By Elizabeth Howell
Photos by Chris Roussakis

It’s 2 p.m. on a Tuesday and if you’re a typical office worker, you’re craving a snack. It’s hard to plan ahead for the munchies in the middle of office duties, though, and your building only has vending machines with unhealthy options. What can you do?

A company started by two Carleton University students, Emil Aite and Eric Kys, working with Carleton’s Lead To Win accelerator, has the solution. Called Desk Nibbles, it promises regular deliveries of healthy snacks to your workplace, no matter what the weather.

The typical audience is Ottawa-based office managers of small, medium or corporate-sized companies, Kys said in an interview. Desk Nibbles now has 12 clients, including Kanata-based cross-platform video app provider You.i TV (which has 150 employees). Another 10 to 20 companies are “in the pipeline.

“We’re focusing on Ottawa, but over the summer we are going to be looking at what works,” Kys said.

“We’re trying not to grow ourselves too quickly.

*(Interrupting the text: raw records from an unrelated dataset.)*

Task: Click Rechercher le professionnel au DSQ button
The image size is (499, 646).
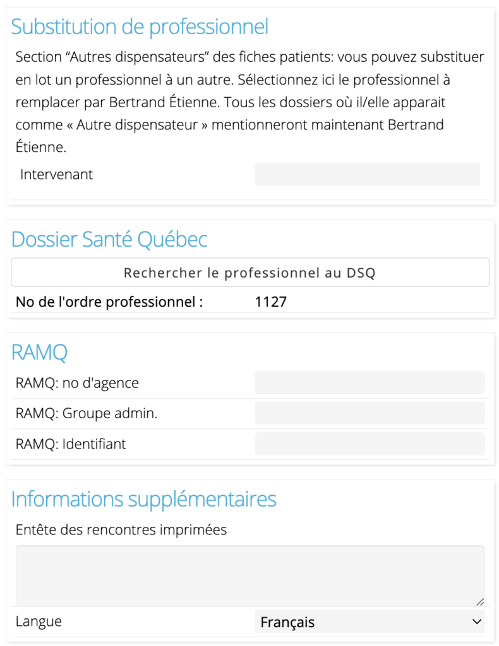Action: (x=250, y=273)
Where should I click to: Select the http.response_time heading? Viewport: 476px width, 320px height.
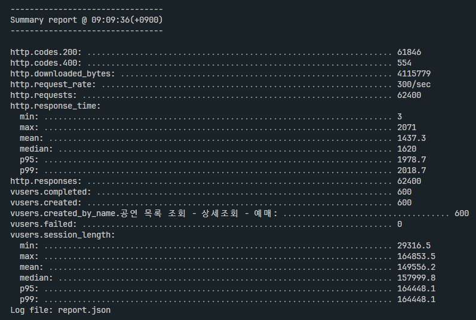[56, 106]
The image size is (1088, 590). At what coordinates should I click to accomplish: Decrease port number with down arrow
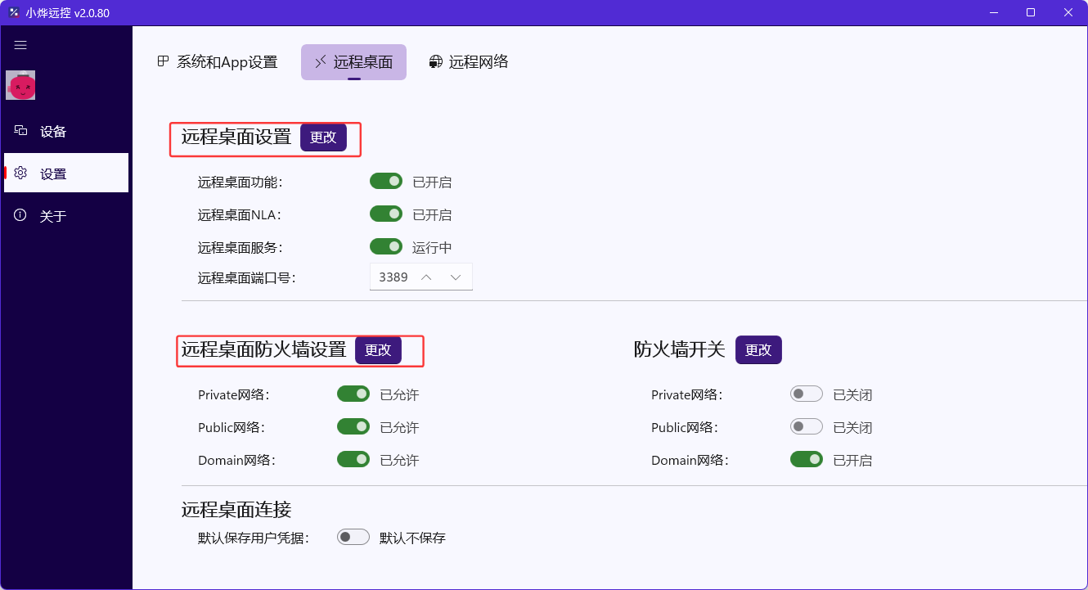click(456, 277)

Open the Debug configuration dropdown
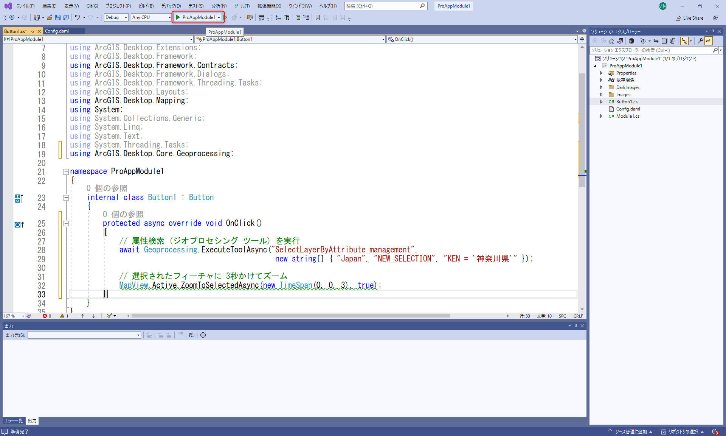click(x=116, y=17)
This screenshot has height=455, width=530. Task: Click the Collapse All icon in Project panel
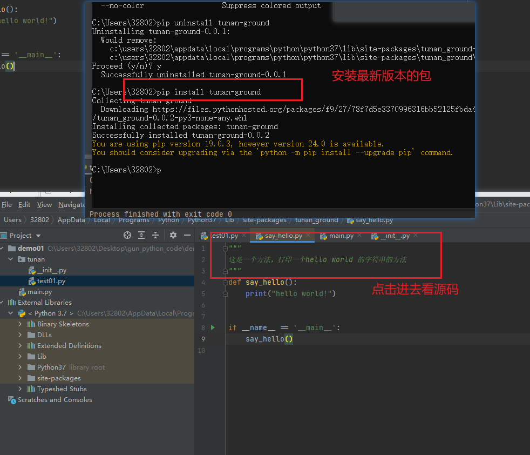155,235

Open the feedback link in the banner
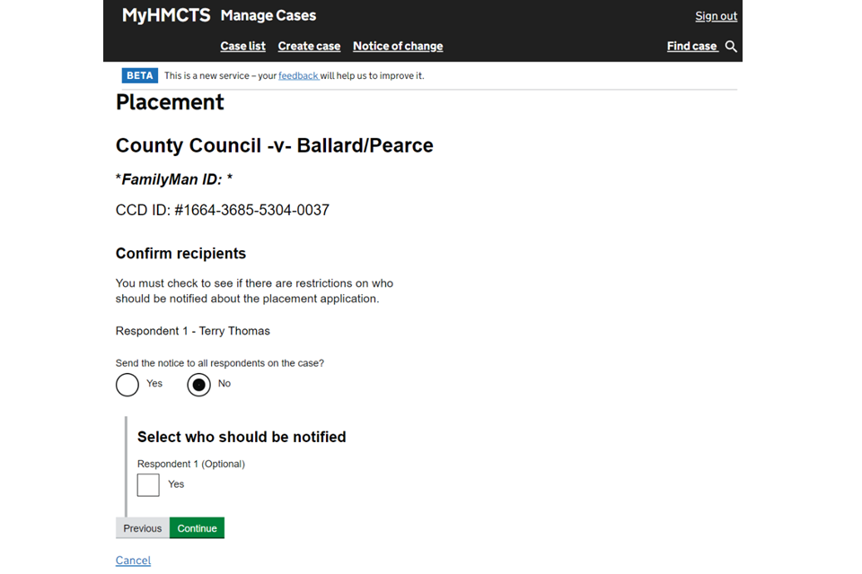tap(298, 76)
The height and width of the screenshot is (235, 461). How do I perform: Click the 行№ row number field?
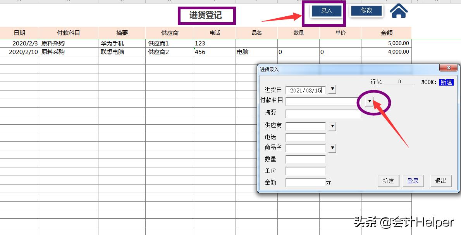(x=400, y=81)
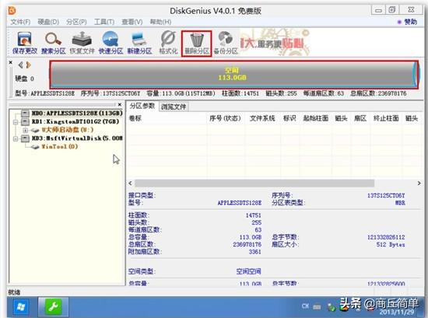Open the 硬盘(D) disk menu

[48, 22]
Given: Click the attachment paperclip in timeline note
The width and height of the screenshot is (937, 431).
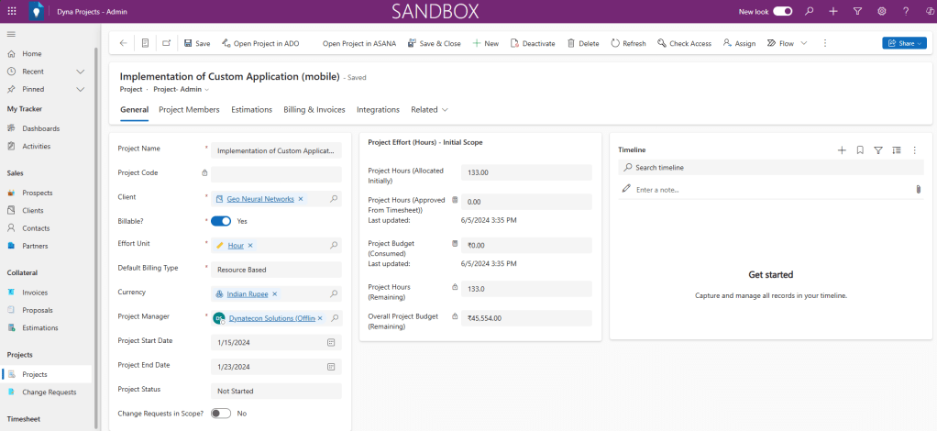Looking at the screenshot, I should tap(918, 190).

In the next couple of months, we’ll expand into another city like Ottawa. We’ve had requests from multiple companies with offices in Ottawa that have their headquarters in Toronto. It’s just a matter of us being able to meet those demands.”

The company employs five people, with fourth-year students Aite and Kys both working full-time hours as they finished their undergraduate degrees in computer science and commerce, respectively. The other employees are working to cover operations, back-end development of the website and digital marketing.

Desk Nibbles Operates
in Any Weather

Deliveries are made by a bike service (the couriers are unfazed by snowstorms, Kys says) and include samples from companies such as Awake Chocolate, Martin’s Apples, and Tease Tea. Typical offerings on the Desk Nibbles website include dried fruit snacks, pistachios, granola bars, apple chips, Keurig coffee packs and yes, some less healthy items such as chocolate or chips as well.

Desk Nibbles was founded in late 2016 when Aite realized there was a market opportunity for delivered snacks. The company offers three plans on their website: a “Nibbler” containing 50 to 90 snacks for five to 25 people, the “Muncher” that offers 110 to 200 snacks for 25 to 50 people, and unlimited custom orders.

The students began the business fully bootstrapped, meaning that they funded everything out of their own pockets. Desk Nibbles subsequently received an undisclosed amount of money from the Lead To Win accelerator, which supports entrepreneurs intending to make $1 million in revenue during the first three years of operation.

Just recently, the company joined Startup Garage, a three-month program led by the University of Ottawa that offers student entrepreneurs up to $18,000 to launch or expand a business.

“The funding allowed us to ensure that all of our essential services – our website, stuff like that – would be guaranteed,” Kys said.

“It’s also allowed us to grow our inventory and, additionally, look at helping us pay for some of the employees we have on board.”

Lead to Win: A Boon for the Business

Lead To Win not only provided funding, said Kys, but also office space which also ended up being a boon for the business. “We can come in anytime of day, relax and not worry about being disturbed or somebody listening in on phone calls.”

TIM director and executive director of Lead To Win, Tony Bailetti

Lead To Win has been offering support to startups since 2002, and in 2015 was named one of the top 10 academic business incubators in North America by UBI Global.

“Lead To Win has helped dozens of technology businesses in our region since 2002,” said founder Tony Bailetti, director of the Technology Innovation Management (TIM) program.

“To grow, a new venture must earn the right to exist and find a business model that is stronger than the business models of its competitors. Lead To Win helps individuals with great ideas understand how to make money from growing their own technology businesses.”